As you can see, the year was only 16 days longer 180 million years ago when the dinosaurs were really enormous. Sure, it means the Earth was rotating faster then, but not enough to counteract the force of gravity enough to make them weigh less.
I just did a rough calculation. Assuming the Earth took the same number of hours (8760) to orbit the Sun back then (And there is no good reason to assume that it did NOT), then a day was a bit less than 23 hours long, no more than an hour shorter than today. So a ten-ton dinosaur would’ve weighed 9.99995 tons?
Oh, and the main reason the Earth’s rotation is slowing is because it’s dragging the moon around with it. If the moon were less massive or it did not exist at all, the Earth’s days would be much shorter.
(I wonder how you’d design a 23-hour clock…? “High Noon” at 11:30?)

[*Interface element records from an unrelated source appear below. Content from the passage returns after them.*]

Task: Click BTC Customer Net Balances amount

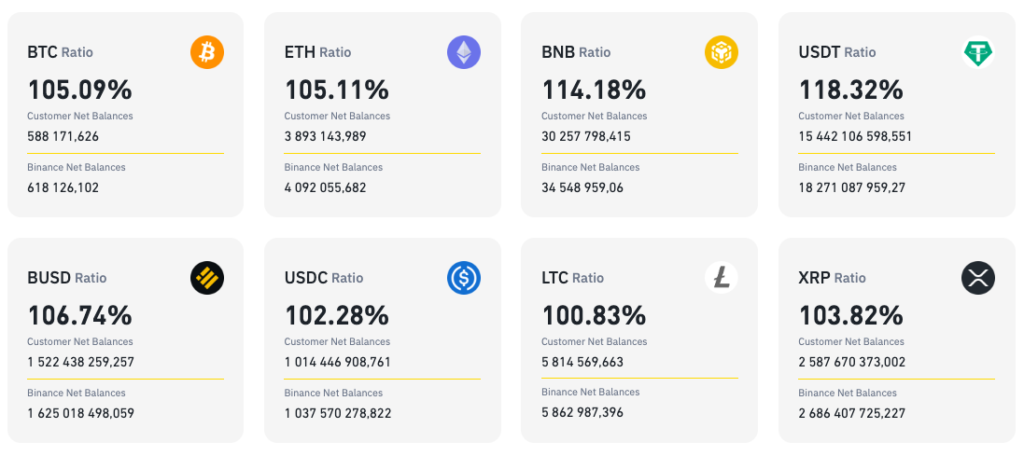Action: pyautogui.click(x=63, y=136)
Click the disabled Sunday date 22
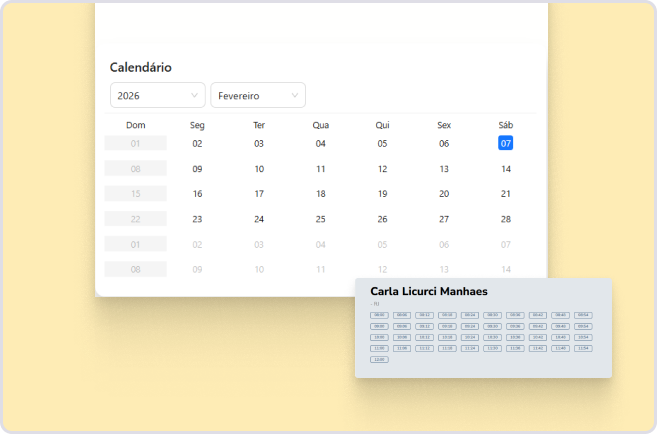657x434 pixels. coord(135,219)
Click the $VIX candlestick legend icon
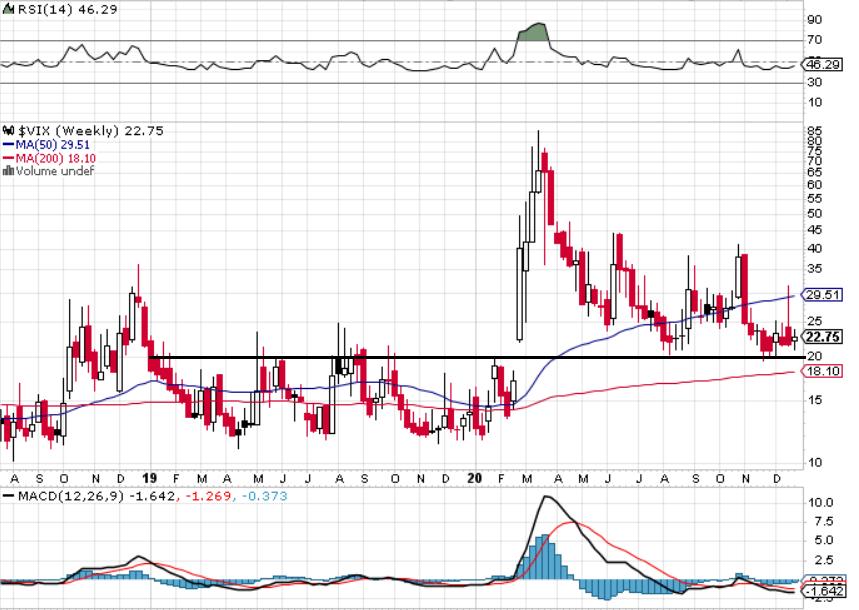The image size is (859, 610). point(8,130)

Actually, the estimates for length of day and year back in the Precambrian were not originally derived from corals at all, because corals don’t make their first appearance until the Paleozoic - this is a misunderstanding on the part of the person who compiled that information. The biogenic structures actually used are called stromatolites: these are layered buildups created by the binding and trapping of sediment by thin layers of cyanobacteria (“blue-green algae”). Geoscientists used to think that these layers accumulated on a daily basis. Nowadays, the growth patterns of stromatolites is considered somewhat speculative, and length-of-day estimates are made instead from tidal rhythmites, which are (as their name suggests) deposits that reflect the comings and goings of tidal currents in estuaries. (They are considered more reliable indicators of time because they form via completely inorganic processes, so one doesn’t have to worry about the vagaries of biological organisms.) Tidal rhythmites are much rarer than stromatolites in the Precambrian, but enough of them exist to confirm that the length-of-day around 800 million years ago was on the order of 18 hours.
The creationist web site is correct in pointing out that the rate of angular momentum transfer from the Earth to the moon (= rate of lunar retreat = slowing of Earth’s rotation rate) has not been constant over geologic time. To my knowledge, no one’s come up with any real workable solutions to this particular puzzle.
P.S. on dating methods - radiocarbon dating works reliably on organic materials to 30,000 years ago, less reliably to 45-60,000 years ago. Dating of older sequences (> 500,000 years) generally relies upon U/Pb, Pb/Pb, K/Ar, or Ar/Ar, depending on the type of material to be dated.
Well, to be fair, I made that same mistake, though I DID think 800,000,000 years ago was too far back for something as complex as corals. Should’ve said so, though.
But any unsolved problem is evidence for the invisible hand of God, remember?
Lessee…
U/Pb = Uranium/Lead
K/Ar = Krypton/Argon
Right? (It’s been a while since I looked at the Periodic Table.)
There are a bunch of other decay series that can be used for dating, but these are the most common. Rb/Sr (rubidium-87/strontium-87) was also used a lot in the past, but because it tends to give fairly large error limits it’s not used much anymore.